>> Begin

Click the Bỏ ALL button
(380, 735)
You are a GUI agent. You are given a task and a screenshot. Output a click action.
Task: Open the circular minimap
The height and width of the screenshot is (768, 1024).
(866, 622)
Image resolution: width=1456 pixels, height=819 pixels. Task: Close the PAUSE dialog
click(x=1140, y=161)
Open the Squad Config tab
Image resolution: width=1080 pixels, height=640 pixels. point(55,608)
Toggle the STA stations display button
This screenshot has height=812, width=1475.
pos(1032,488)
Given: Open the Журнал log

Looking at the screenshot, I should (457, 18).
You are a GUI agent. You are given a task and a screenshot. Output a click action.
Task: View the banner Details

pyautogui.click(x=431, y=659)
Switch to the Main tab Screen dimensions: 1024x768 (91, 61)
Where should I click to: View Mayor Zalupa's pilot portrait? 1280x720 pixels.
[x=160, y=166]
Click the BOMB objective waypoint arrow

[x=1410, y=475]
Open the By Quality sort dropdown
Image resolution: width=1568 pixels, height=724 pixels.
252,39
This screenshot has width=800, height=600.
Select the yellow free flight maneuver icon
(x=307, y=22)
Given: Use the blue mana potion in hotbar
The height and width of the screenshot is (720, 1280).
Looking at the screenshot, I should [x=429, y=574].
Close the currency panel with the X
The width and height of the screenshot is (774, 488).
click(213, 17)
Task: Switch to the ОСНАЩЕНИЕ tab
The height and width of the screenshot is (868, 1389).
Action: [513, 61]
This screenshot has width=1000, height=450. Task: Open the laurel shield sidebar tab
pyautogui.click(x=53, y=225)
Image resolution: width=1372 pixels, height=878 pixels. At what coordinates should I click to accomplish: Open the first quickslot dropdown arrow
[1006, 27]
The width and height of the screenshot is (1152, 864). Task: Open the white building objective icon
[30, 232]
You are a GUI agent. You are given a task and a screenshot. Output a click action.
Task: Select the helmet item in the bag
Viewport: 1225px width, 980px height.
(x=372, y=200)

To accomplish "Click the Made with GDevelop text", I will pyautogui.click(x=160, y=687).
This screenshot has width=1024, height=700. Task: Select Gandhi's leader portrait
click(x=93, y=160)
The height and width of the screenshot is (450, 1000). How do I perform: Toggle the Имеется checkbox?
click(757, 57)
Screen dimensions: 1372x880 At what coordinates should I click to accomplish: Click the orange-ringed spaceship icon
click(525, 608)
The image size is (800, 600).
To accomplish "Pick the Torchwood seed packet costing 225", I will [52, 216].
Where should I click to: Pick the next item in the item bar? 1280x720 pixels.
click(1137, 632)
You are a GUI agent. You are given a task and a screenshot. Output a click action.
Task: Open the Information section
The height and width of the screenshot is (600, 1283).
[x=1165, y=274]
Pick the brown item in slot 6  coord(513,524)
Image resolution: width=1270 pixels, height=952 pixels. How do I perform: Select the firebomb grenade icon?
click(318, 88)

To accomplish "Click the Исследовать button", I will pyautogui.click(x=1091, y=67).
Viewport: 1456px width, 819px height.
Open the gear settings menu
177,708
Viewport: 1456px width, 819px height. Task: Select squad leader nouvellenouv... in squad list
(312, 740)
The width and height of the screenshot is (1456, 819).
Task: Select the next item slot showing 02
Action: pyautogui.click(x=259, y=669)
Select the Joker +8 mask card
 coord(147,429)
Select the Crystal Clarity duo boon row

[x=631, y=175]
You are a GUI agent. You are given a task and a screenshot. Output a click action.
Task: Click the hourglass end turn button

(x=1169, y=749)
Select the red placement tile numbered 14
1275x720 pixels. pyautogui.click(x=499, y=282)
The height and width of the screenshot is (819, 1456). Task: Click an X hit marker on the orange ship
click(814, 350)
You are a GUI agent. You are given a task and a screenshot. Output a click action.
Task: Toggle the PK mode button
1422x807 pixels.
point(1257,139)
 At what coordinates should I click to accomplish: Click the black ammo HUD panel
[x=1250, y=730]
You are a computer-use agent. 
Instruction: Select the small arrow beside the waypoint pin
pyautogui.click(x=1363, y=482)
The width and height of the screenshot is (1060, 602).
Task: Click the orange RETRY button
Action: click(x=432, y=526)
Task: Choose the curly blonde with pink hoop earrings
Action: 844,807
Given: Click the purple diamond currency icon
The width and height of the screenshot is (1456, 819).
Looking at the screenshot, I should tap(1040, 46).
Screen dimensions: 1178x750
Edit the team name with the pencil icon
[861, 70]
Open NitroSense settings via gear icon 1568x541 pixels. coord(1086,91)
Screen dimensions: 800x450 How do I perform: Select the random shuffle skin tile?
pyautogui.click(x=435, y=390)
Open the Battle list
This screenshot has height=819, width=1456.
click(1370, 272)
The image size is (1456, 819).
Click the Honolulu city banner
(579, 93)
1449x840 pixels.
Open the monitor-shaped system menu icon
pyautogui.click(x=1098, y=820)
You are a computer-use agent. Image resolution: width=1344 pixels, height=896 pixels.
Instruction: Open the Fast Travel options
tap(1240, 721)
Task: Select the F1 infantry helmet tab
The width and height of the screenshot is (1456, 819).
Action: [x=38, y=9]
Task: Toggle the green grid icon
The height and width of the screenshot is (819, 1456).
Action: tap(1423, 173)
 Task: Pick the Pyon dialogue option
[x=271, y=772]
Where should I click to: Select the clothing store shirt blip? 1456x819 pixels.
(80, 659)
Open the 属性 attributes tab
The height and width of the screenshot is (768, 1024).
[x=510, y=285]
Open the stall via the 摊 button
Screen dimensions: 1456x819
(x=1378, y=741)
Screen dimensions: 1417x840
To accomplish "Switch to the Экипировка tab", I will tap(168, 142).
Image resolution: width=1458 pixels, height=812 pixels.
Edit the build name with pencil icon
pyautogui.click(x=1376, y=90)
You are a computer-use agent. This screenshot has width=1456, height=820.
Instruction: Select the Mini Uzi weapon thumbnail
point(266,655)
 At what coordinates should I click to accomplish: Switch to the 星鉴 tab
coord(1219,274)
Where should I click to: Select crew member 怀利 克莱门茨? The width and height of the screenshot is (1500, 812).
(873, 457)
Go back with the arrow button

>> End

Find each line in the records above that contains the word "resolution" and copy those lines out in full.

RESPONSE TO THIS EXERCISE:
Image resolution: width=1456 pixels, height=819 pixels. Task: Close the PAUSE dialog
Image resolution: width=1080 pixels, height=640 pixels. point(55,608)
Image resolution: width=1568 pixels, height=724 pixels.
Image resolution: width=1372 pixels, height=878 pixels. At what coordinates should I click to accomplish: Open the first quickslot dropdown arrow
Image resolution: width=1270 pixels, height=952 pixels. How do I perform: Select the firebomb grenade icon?
You are a computer-use agent. Image resolution: width=1344 pixels, height=896 pixels.
Image resolution: width=1458 pixels, height=812 pixels.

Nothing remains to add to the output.